Sie haben von vielen Mitgliedern Hilferufe wegen der gestiegenen Energiekosten bekommen. Wie haben sie den Winter überstanden?
Am härtesten hat die Inflation ältere Menschen mit kleiner Rente getroffen, die nicht viel an ihrer Situation ändern können. Sie hat Familien getroffen, die nur ein geringes Einkommen haben, und alle, die sowieso schon rechnen mussten. Für sie war der Winter sehr hart. Einige Mitglieder haben uns berichtet, dass sie kein Geld mehr für Öl haben und nicht mehr heizen können.
Ein Wirtschaftsprofessor fordert, Mieterschutzregeln außer Kraft zu setzen, damit weniger Menschen allein in großen Wohnungen leben. Was halten Sie von diesem Ansatz?
Ich würde dieses Thema anders anpacken. Klar, wir brauchen eine andere Nutzung von Wohnraum. Auch viele unserer Mitglieder wohnen teils nicht barrierefrei und oft in zu großen Wohnungen. Sie würden gerne umziehen, finden aber nichts Bezahlbares und Barrierefreies. Wenn man so eine Forderung aufstellt, muss man erst mal schauen, was man den Menschen bieten kann. Das ist eine riesige Herausforderung, auf die ich derzeit noch keine Antwort sehe.

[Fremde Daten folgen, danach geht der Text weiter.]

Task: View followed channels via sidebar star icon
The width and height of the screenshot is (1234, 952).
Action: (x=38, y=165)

Der VdK hat 2,2 Millionen Mitglieder. Mehr als die IG Metall. Ist das ein Erfolg – oder zeigt es, wie groß die sozialen Probleme sind?

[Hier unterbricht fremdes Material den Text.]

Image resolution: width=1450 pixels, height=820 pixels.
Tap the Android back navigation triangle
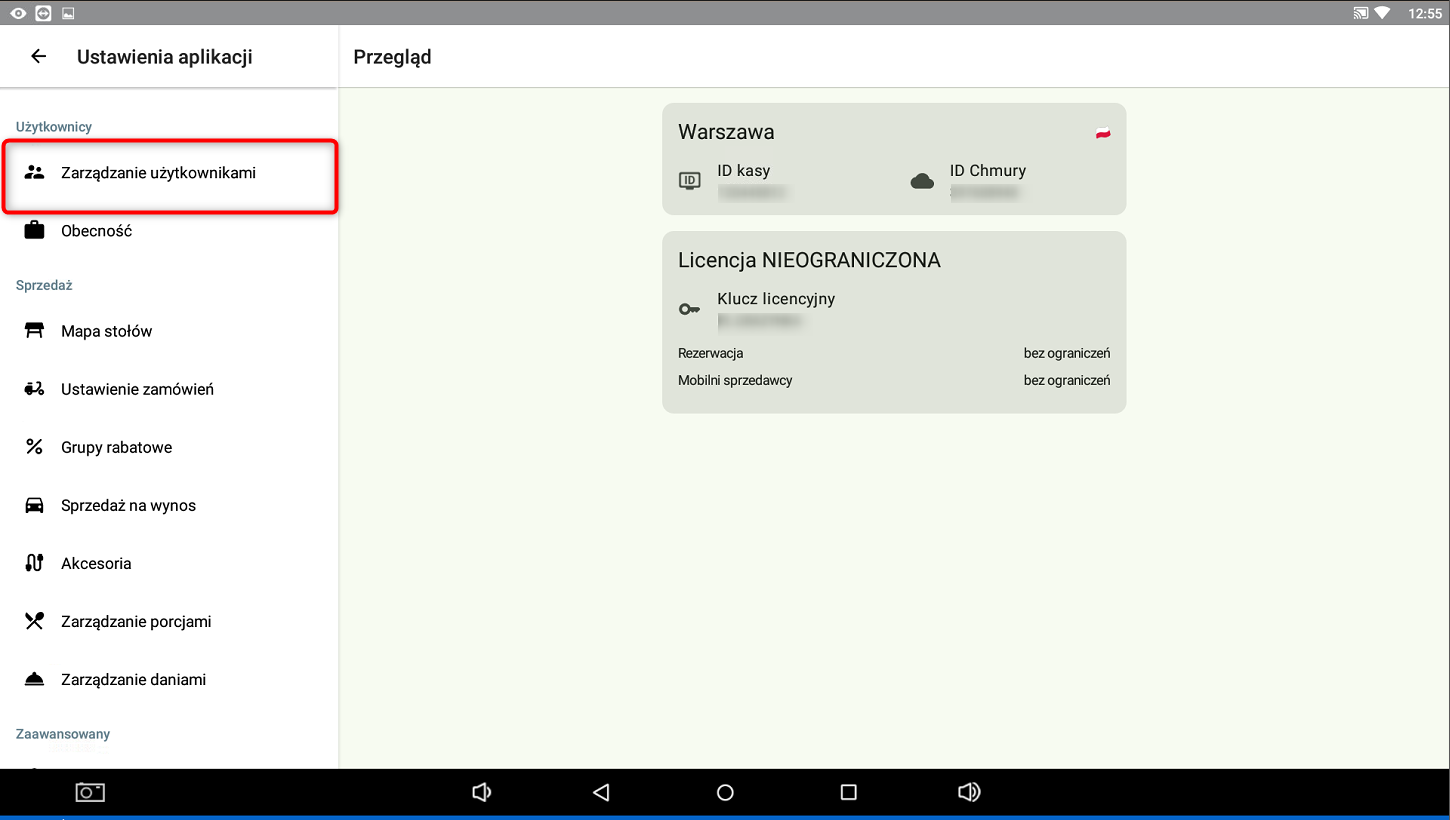601,792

Beides. Wir machen gute Arbeit und haben gute Strukturen vor Ort, die die Menschen auffangen. Deshalb steigt unsere Mitgliederzahl – in Bayern im Schnitt um 167 täglich. Aber sie werden auch VdK-Mitglied, weil sie Hilfsmittel, eine Reha oder die Erwerbsminderungsrente nicht bekommen und unsere rechtliche Unterstützung brauchen. Das ist ein Zeichen dafür, dass wir in unserem Sozialstaat dringend Reformen brauchen.